When user action history is available, it is possible to learn the influence probabilities between users (Goyal et al. 2010). The authors shows that the influence probabilities between users can be learned based on user action history of joining groups in Flickr. However, collecting user action history in the blogosphere is easier said than done. For instance, the behavior of audience cannot be crawled unless they leave traces such as comments. The blog host might be able to save user browsing information, but this can seldom be shared with the third-parties.

Many blog sites list “Active Bloggers” or top blog posts in some time frame (e.g., monthly). Those top lists are usually based on some traffic information (e.g., how many posts a blogger posted, or how many comments a blog post received) (Gill 2004). Certainly these statistics would leave out those blog sites or bloggers who were not active. Moreover, influential bloggers are not necessarily active bloggers at a blog site.

7.3 Bibliometrics

Identifying influential articles is an important area of study under bibliometrics. Some existing work has performed citation analysis (Moed 2005) on bibliometrics datasets such as DBLP. 25 Here we highlight some key differences between influential articles in citation datasets and identifying influentials in the blogosphere. First, authors cite the articles they refer in their papers which is not the case in the blogosphere. Due to casual nature of blogs, bloggers seldom link to the articles/blog posts they were inspired from. This creates an extremely sparse network structure unlike the dense citation network. Second, blog data have additional information such as comments which is not available in bibliometrics data. Such information is useful in estimating a blog post’s influence in the community. Due to this difference, studies in bibliometrics focus on network structure derived by author co-citation analysis (Chen and Paul 2001), while research proposed in the blogosphere can include both network structure properties as well as content statistics as illustrated by the proposed model.
-=-=-
• Stated goal
Rewrite the passage on influential bloggers from "When user action" up to and including "with the third-parties.", substituting "influence weights" for "influence probabilities". The items have nothing to do with the passage on influential bloggers.

[Item coordinate data]
-=-=-
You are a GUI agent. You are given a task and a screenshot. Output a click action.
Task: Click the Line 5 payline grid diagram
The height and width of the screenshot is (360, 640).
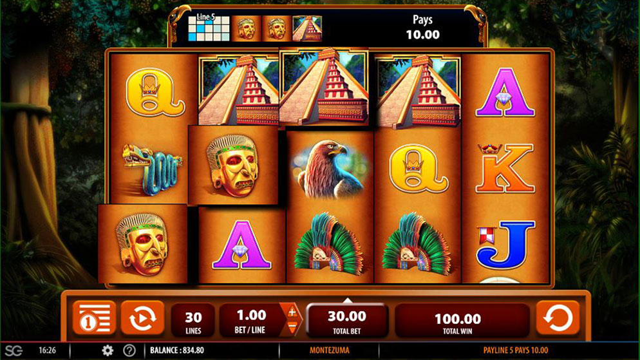pyautogui.click(x=209, y=28)
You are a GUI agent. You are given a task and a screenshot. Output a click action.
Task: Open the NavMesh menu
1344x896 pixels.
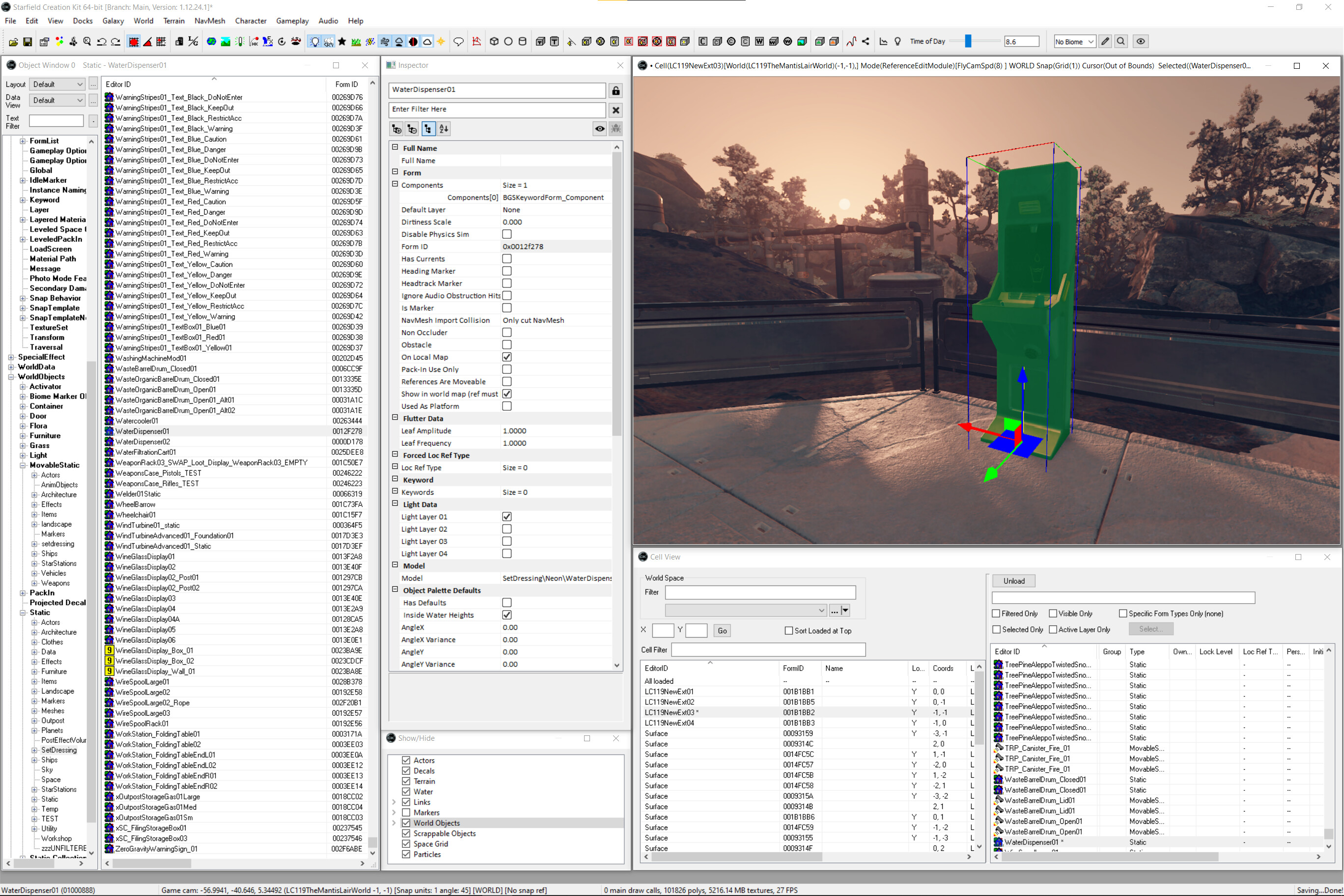click(x=209, y=21)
-=-=-
• Response to this exercise
When user action history is available, it is possible to learn the influence weights between users (Goyal et al. 2010). The authors shows that the influence weights between users can be learned based on user action history of joining groups in Flickr. However, collecting user action history in the blogosphere is easier said than done. For instance, the behavior of audience cannot be crawled unless they leave traces such as comments. The blog host might be able to save user browsing information, but this can seldom be shared with the third-parties.